Copy out, word for word, the items from the line with "Click the pencil" up to and including the line with "Action: (x=555, y=107)". Leave the pictures out.
— Begin Recorded data —
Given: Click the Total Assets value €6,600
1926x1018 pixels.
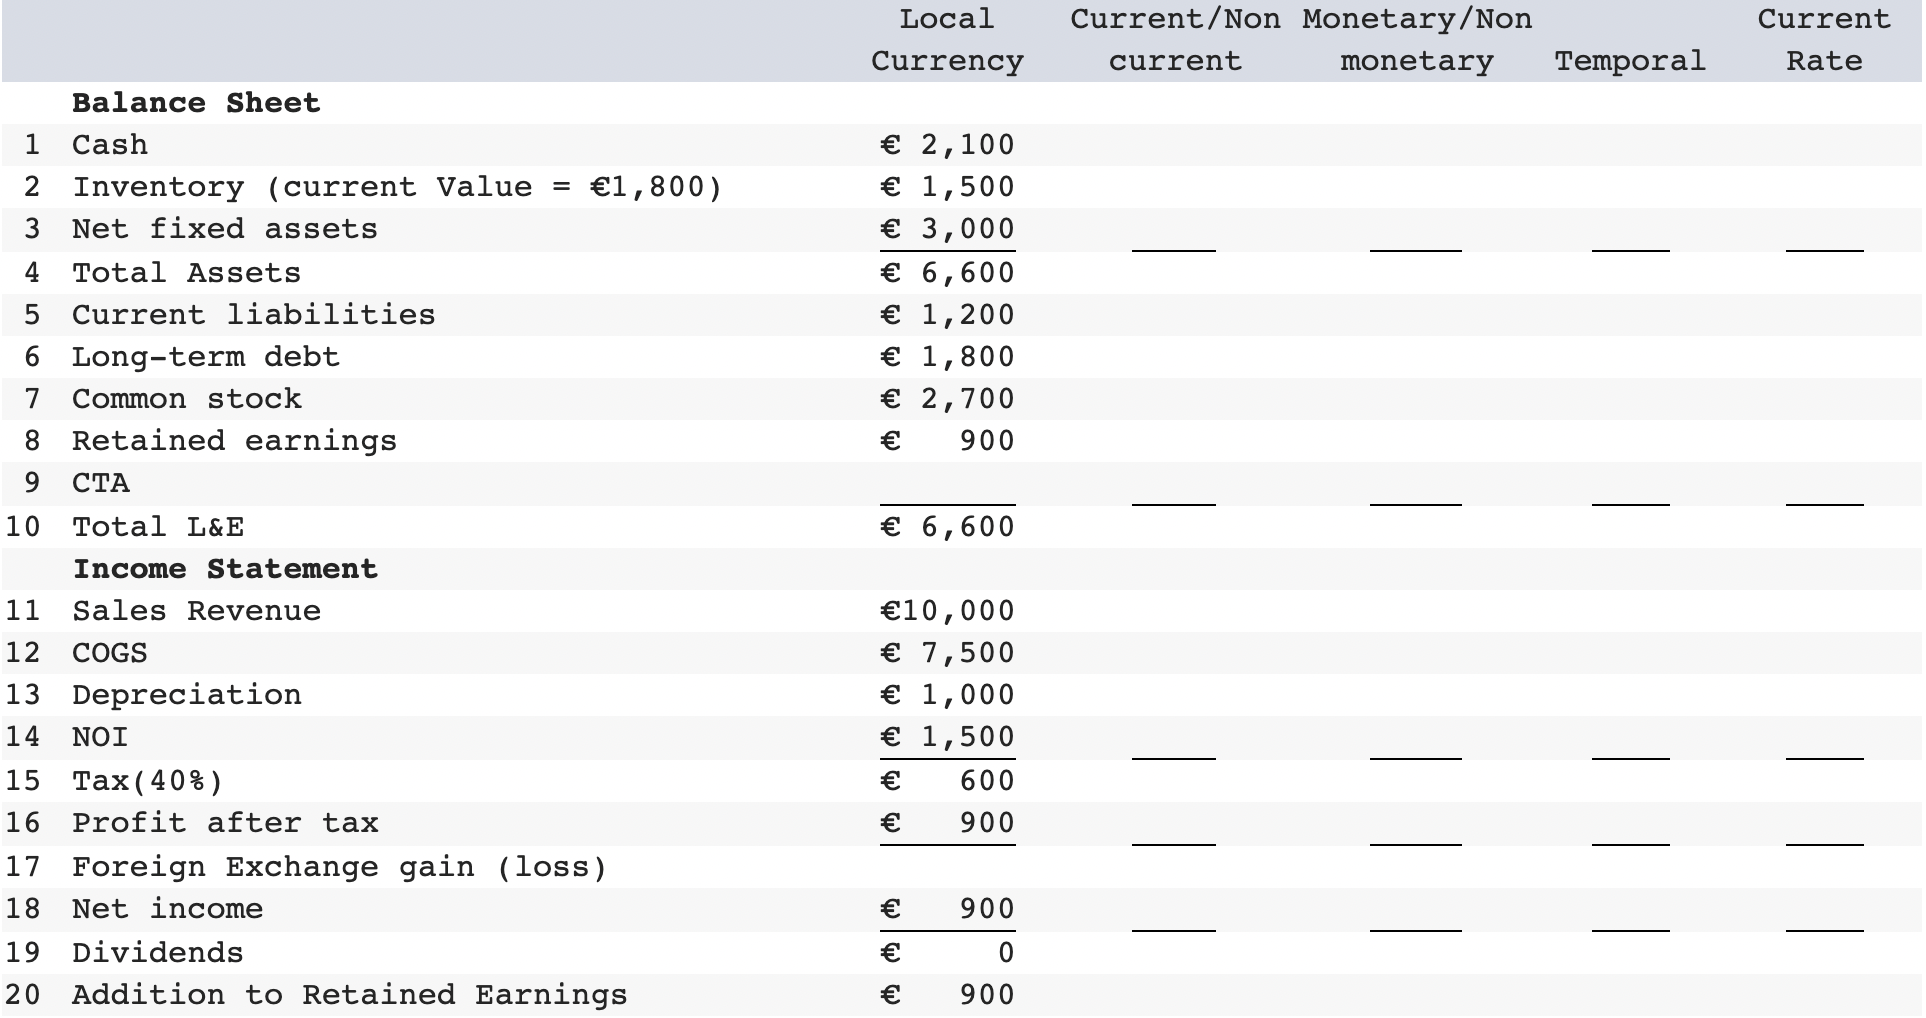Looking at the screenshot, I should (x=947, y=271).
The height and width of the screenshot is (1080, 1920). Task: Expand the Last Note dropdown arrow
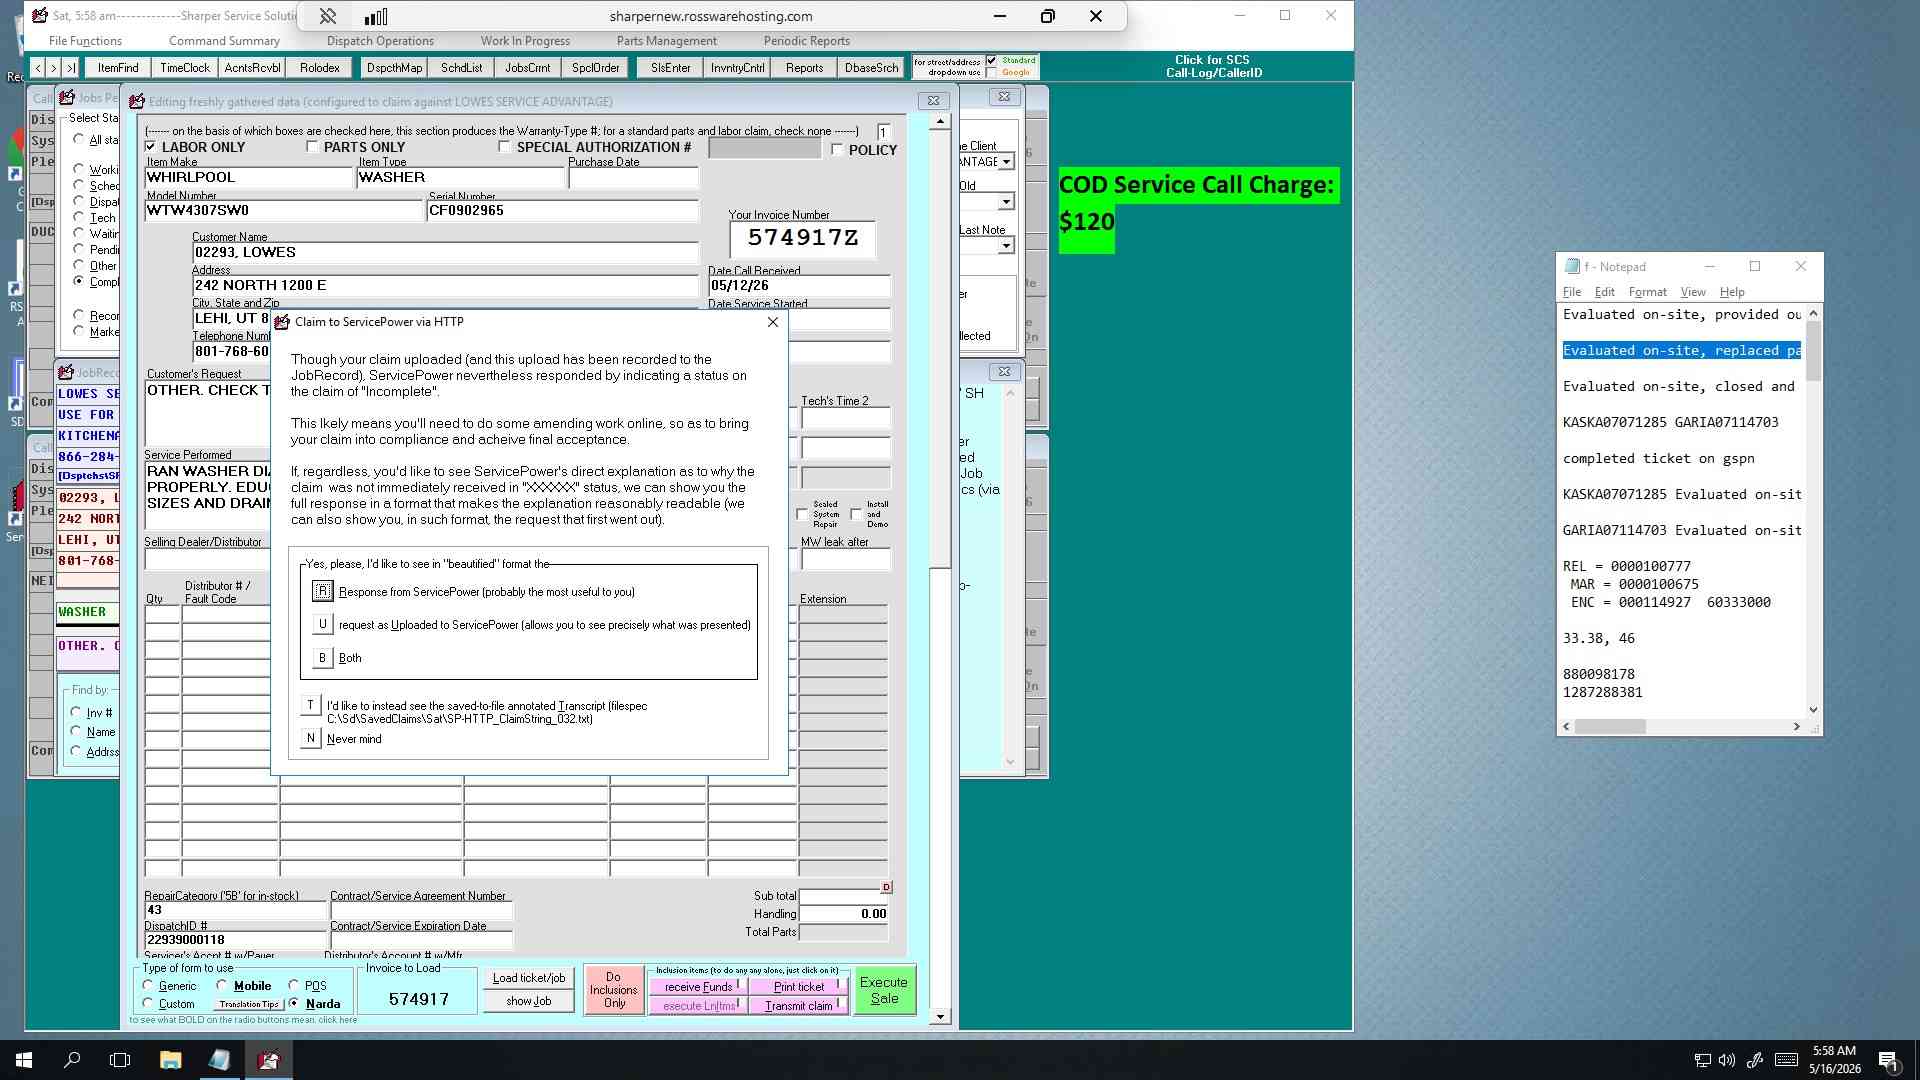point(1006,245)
— End Recorded data —
— Begin Recorded data —
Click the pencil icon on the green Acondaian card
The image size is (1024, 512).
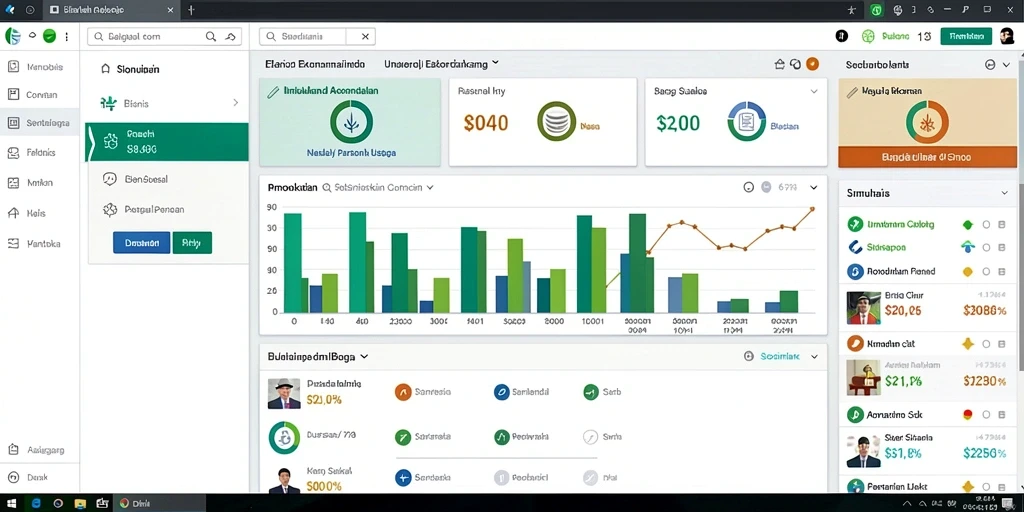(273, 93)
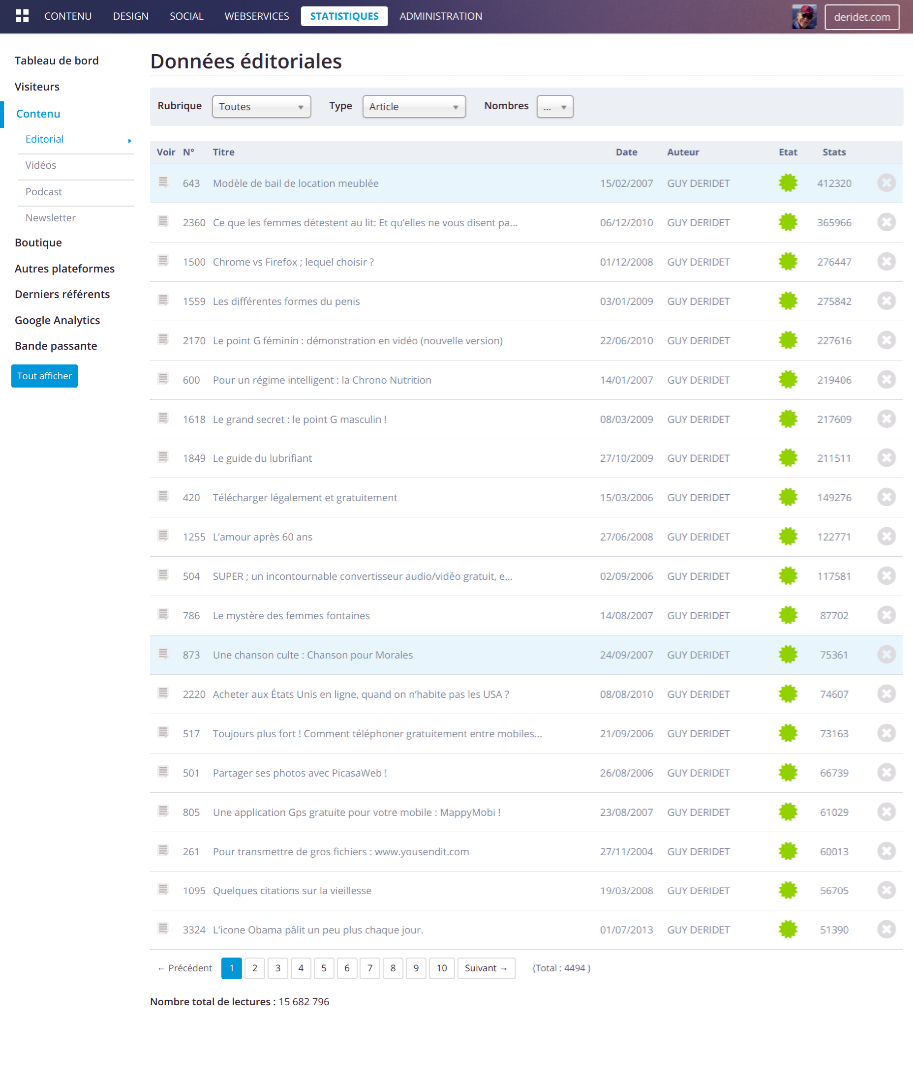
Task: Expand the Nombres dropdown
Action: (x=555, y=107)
— End Recorded data —
→ Exercise result
Click the pencil icon on the green Acondaian card
The image size is (1024, 512).
(273, 93)
Task: Expand the Nombres dropdown
Action: (x=555, y=107)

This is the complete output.